Нестерпимо парило. Обрывы мешали Сухорученко со дна сая рассмотреть горы и тучу, которая так заинтересовала Ибрагимбека. Гигантские белые и серые облака, столбами ходившие в небе до самого зенита, вызывали зависть и проклятия бойцов. Совсем недалеко, где-то за холмами, лился дождь, омачивая землю, стекая в благодатные ручьи и озерки, неся прохладу и свежесть, а здесь, на дне каменистого сая, блеск раскалённой гальки, дышавшей в лицо сухостью и жаром, слепил глаза. Ни ветерка, ни малейшего движения воздуха! Даже ящерицы, даже муравьи куда-то исчезли. Лошади брели, опустив головы. Люди в сёдлах раскачивались, как маятники. После неслыханного подъёма, после взрыва всех душевных и физических сил, вызванных бешеной атакой, сонная одурь стремительным, цепенящим ударом обрушилась на отряд. Только Сухорученко с точностью автомата через равные промежутки времени «подогревал» настроение звучным матом, от которого даже кони встряхивались и начинали шагать бодрее.

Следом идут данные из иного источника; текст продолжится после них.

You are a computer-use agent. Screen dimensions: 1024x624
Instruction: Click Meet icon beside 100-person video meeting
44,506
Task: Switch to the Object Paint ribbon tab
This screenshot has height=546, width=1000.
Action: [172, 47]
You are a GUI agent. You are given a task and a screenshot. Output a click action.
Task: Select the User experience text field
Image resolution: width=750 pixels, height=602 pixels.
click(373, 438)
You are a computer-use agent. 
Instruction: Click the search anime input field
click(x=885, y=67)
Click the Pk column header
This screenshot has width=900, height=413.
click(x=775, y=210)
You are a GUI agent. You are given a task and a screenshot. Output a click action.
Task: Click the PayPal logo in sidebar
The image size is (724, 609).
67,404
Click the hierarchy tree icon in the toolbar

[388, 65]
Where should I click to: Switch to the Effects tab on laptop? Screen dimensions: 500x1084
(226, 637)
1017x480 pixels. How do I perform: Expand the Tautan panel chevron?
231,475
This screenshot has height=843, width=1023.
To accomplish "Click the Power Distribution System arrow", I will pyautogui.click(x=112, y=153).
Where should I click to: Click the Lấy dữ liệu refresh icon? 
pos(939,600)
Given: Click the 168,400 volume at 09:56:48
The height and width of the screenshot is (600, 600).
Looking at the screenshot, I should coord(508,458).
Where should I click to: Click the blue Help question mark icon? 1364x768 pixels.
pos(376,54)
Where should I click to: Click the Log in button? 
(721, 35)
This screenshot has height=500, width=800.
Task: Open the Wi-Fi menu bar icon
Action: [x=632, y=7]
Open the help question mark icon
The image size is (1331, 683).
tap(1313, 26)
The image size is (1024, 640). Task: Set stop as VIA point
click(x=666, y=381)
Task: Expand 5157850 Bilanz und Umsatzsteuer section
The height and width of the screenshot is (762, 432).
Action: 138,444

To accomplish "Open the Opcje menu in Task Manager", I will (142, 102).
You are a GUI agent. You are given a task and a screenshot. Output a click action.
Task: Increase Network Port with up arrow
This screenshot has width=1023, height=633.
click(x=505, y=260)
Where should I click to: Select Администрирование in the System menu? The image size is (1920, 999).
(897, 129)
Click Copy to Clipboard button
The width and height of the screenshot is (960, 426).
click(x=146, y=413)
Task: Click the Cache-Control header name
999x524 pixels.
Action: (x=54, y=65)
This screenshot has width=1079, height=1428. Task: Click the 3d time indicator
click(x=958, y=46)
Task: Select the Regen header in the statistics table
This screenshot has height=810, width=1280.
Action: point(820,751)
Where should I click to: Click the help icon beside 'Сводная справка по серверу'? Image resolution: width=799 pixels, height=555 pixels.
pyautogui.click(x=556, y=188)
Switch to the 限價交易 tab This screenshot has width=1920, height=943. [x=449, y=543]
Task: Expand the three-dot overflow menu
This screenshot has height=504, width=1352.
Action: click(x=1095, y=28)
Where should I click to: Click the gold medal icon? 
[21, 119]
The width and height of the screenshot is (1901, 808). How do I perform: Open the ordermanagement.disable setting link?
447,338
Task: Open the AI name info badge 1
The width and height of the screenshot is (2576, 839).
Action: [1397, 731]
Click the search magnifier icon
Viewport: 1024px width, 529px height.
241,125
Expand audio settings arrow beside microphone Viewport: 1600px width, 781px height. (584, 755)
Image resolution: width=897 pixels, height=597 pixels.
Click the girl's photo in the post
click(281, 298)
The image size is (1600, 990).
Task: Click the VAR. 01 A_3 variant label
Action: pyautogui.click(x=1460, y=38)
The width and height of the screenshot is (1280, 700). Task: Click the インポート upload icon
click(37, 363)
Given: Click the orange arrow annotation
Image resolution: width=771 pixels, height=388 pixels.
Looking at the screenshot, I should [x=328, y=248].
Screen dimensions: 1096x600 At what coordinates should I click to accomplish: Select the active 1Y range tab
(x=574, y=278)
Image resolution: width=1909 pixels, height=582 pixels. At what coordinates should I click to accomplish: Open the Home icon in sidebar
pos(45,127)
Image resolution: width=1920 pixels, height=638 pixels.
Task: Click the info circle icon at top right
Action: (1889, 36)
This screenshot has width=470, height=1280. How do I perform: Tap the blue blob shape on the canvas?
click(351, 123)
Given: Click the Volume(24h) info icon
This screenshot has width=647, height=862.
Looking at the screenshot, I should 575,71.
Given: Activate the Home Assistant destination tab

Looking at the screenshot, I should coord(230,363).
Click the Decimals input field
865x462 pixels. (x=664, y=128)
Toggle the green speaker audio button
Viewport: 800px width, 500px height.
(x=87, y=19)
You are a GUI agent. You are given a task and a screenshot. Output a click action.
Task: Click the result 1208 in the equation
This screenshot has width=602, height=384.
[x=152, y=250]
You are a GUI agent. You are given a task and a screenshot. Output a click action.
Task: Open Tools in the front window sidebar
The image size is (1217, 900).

Ехавший рядом с комэском Хаджи Акбар каждый раз поворачивал к Сухорученко толстое прыщавое лицо и только вскидывал изумленные брови. Помимо выполнения обязанностей проводника и фуражира эскадрона Хаджи Акбар считал своим долгом развлекать командира рассказами о благах и чудесах горной страны,
— Такие красавицы-таджички там, — разглагольствовал Хаджи Акбар и чмокал губами, — нет равных им по красоте. Определенно женюсь, как попаду в горы.
— Нашёл время... — удивился Сухорученко. Воспаленными глазами он изучал жёлтые обрывы, выжженные холмы.
— Время. Самое время. Без бабы трудно. Я человек больших страстей. Найду невесту-горянку и женюсь.
— Да разве за тебя, толстопузого, красавица пойдёт?
— Девки здесь дешёвые, за сто рублей вот такую жену куплю.
— Просто у вас тут, — вздохнул Сухорученко. — А у меня в Хреновом вот такая баба... белая, крупитчатая осталась... Не то, что ваши сухолядные чернушки.